Body weight and mortality in middle aged British men: impact of smoking.British Medical Journal 1989; 299 doi: https://doi.org/10.1136/bmj.299.6714.1497 (Published 16 December 1989) Cite this as: British Medical Journal 1989;299:1497
- G. Wannamethee,
- A. G. Shaper
- Department of Clinical Epidemiology and General Practice, Royal Free Hospital School of Medicine, London.
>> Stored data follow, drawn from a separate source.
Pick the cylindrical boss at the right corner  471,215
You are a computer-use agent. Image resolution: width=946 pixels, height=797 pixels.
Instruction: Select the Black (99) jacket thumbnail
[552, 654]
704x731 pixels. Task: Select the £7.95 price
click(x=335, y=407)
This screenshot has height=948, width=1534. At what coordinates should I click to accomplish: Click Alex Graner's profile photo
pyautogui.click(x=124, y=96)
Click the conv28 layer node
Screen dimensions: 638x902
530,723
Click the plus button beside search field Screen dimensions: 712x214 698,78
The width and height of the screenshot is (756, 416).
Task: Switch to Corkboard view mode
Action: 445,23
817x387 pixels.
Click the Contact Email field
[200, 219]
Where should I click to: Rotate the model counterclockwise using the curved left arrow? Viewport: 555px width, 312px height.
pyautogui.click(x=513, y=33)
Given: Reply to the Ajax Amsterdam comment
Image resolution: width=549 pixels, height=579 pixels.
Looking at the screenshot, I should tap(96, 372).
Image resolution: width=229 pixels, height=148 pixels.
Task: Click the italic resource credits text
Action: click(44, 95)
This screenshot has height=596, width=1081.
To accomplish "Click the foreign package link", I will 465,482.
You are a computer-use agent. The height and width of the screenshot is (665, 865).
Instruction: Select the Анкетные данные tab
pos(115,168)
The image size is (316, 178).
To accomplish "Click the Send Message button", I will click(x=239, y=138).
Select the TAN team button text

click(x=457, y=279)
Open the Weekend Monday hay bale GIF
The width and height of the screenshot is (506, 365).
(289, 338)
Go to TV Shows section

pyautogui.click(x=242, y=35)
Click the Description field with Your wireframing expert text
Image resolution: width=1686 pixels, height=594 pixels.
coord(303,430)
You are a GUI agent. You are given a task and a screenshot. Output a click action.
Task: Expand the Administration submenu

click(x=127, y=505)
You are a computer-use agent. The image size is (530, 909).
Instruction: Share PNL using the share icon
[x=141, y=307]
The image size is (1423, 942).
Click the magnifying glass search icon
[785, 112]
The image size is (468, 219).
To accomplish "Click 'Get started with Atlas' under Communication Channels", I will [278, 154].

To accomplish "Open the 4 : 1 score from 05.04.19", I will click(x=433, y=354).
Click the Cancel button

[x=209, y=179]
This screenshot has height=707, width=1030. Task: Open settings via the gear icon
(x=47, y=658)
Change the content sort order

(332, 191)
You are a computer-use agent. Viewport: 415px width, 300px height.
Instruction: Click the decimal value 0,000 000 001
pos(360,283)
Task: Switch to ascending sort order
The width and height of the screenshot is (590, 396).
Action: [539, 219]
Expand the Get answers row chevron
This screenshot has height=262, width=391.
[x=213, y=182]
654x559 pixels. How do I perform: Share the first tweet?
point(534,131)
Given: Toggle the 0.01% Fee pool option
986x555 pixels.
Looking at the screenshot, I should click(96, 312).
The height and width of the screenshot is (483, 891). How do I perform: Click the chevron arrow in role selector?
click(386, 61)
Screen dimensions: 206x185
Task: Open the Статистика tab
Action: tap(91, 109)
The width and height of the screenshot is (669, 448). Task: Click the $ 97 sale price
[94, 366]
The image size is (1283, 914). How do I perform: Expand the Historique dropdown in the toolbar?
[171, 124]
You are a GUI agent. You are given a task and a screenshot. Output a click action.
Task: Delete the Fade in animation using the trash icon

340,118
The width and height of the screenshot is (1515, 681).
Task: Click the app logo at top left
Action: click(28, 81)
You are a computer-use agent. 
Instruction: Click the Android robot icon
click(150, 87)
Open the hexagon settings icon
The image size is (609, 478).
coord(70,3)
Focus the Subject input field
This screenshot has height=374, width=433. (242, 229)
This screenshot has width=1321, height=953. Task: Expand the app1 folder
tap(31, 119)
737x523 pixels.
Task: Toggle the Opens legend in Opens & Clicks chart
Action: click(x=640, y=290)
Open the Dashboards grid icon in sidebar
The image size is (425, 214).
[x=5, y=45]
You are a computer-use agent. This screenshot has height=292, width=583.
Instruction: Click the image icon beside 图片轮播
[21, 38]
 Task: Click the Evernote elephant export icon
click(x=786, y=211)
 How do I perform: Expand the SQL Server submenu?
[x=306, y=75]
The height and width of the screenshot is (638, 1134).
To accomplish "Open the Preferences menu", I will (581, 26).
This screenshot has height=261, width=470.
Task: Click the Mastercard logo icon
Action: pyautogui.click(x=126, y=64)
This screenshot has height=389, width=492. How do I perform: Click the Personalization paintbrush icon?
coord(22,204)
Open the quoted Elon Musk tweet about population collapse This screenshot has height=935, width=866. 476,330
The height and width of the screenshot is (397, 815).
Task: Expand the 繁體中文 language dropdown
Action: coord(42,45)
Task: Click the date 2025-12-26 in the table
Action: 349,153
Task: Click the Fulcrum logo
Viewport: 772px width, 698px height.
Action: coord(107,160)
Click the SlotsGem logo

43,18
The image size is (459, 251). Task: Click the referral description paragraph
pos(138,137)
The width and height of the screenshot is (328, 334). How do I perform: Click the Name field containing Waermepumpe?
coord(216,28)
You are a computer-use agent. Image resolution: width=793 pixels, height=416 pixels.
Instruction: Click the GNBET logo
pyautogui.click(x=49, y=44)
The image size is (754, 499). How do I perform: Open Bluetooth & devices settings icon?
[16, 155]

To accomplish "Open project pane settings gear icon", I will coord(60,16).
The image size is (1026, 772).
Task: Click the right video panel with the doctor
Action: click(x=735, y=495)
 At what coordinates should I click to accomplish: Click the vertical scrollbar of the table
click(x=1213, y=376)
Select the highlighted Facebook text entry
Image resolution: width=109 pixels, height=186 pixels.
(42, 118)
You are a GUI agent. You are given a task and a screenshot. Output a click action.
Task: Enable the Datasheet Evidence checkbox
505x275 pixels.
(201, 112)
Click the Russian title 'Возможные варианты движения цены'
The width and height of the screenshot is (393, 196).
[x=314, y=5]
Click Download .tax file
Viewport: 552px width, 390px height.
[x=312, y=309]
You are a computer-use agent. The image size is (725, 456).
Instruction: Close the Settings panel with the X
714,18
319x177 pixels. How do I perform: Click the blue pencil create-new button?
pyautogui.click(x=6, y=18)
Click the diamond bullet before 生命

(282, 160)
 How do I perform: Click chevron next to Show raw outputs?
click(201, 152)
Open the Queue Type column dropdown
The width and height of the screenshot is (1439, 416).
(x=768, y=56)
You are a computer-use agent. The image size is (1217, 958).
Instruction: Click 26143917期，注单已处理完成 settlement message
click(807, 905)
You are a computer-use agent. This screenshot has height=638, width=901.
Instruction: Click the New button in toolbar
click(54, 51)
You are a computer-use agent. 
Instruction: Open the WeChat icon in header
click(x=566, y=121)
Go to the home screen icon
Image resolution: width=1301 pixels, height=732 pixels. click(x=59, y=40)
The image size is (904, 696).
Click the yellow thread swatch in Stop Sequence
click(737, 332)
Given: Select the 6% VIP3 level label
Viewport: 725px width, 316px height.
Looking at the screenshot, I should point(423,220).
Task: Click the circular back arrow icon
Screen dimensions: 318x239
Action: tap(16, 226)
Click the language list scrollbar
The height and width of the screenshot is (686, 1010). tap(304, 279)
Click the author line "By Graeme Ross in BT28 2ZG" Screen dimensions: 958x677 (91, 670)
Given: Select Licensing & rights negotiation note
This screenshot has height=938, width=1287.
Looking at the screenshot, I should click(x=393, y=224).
OBJECTIVE--To assess the relation between body mass index and mortality in middle aged British men. DESIGN--Men who were recruited for the British Regional Heart Study were followed up for a mean of nine years. SETTING--General practices in 24 British towns. SUBJECTS--7735 Men aged 40-59 years selected from the age-sex registers of one group practice in each of the 24 towns. MAIN OUTCOME MEASURE--Mortality from cardiovascular and non-cardiovascular causes. RESULTS--660 Of the men died. There was a U-shaped relation between body mass index and total mortality. Very lean men (less than 20 kg/m2) had by far the highest mortality followed by lean men (20-22 kg/m2) and obese men (greater than or equal to 28 kg/m2). The high mortality in lean and very lean men was due largely to non-cardiovascular causes, particularly lung cancer and respiratory disease, which are associated with cigarette smoking. In obese men deaths were more likely to be due to cardiovascular causes. There was a strong inverse association between body weight and cigarette smoking. When the pattern of mortality was examined by age, smoking habits, and pre-existing smoking related disease both very lean men and obese men consistently had an increased mortality. The U-shaped relation was most prominent in men in the oldest age group (55-59). Current smokers had a higher mortality than former smokers at virtually all values of body mass index. An increased mortality in lean men was seen only in current smokers and in men with smoking related disease. Among men who had never smoked, lean men had the lowest total mortality, thereafter mortality increased with increasing body mass index (p less than 0.01). CONCLUSIONS--This study provides strong evidence of the impact of cigarette smoking on body weight and mortality and strongly suggests that the benefits of giving up smoking are far greater than the problems associated with the increase in weight that may occur.